> _Set exercise_
Set out every line of the listing below as a numbered list, dropping any blank lines.

> _Material_

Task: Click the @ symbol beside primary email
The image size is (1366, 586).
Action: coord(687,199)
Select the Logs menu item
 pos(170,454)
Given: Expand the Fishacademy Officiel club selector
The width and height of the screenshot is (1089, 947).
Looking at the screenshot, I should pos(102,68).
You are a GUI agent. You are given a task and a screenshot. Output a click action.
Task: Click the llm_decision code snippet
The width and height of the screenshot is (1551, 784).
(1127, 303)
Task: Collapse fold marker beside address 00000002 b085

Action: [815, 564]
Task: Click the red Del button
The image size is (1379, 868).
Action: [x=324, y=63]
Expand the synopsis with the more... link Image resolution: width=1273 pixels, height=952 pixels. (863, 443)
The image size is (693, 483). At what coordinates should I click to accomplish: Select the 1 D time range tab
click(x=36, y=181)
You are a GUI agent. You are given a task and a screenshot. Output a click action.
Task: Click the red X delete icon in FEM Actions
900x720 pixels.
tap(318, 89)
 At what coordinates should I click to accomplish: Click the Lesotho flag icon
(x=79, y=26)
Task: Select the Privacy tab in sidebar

> _Written answer_
1. Task: Click the @ symbol beside primary email
2. The image size is (1366, 586).
3. Action: coord(687,199)
4. Select the Logs menu item
5.  pos(170,454)
6. Given: Expand the Fishacademy Officiel club selector
7. The width and height of the screenshot is (1089, 947).
8. Looking at the screenshot, I should pos(102,68).
9. You are a GUI agent. You are given a task and a screenshot. Output a click action.
10. Task: Click the llm_decision code snippet
11. The width and height of the screenshot is (1551, 784).
12. (1127, 303)
13. Task: Collapse fold marker beside address 00000002 b085
14. Action: [815, 564]
15. Task: Click the red Del button
16. The image size is (1379, 868).
17. Action: [x=324, y=63]
18. Expand the synopsis with the more... link Image resolution: width=1273 pixels, height=952 pixels. (863, 443)
19. The image size is (693, 483). At what coordinates should I click to accomplish: Select the 1 D time range tab
20. click(x=36, y=181)
21. You are a GUI agent. You are given a task and a screenshot. Output a click action.
22. Task: Click the red X delete icon in FEM Actions
23. 900x720 pixels.
24. tap(318, 89)
25.  At what coordinates should I click to accomplish: Click the Lesotho flag icon
26. (x=79, y=26)
27. Task: Select the Privacy tab in sidebar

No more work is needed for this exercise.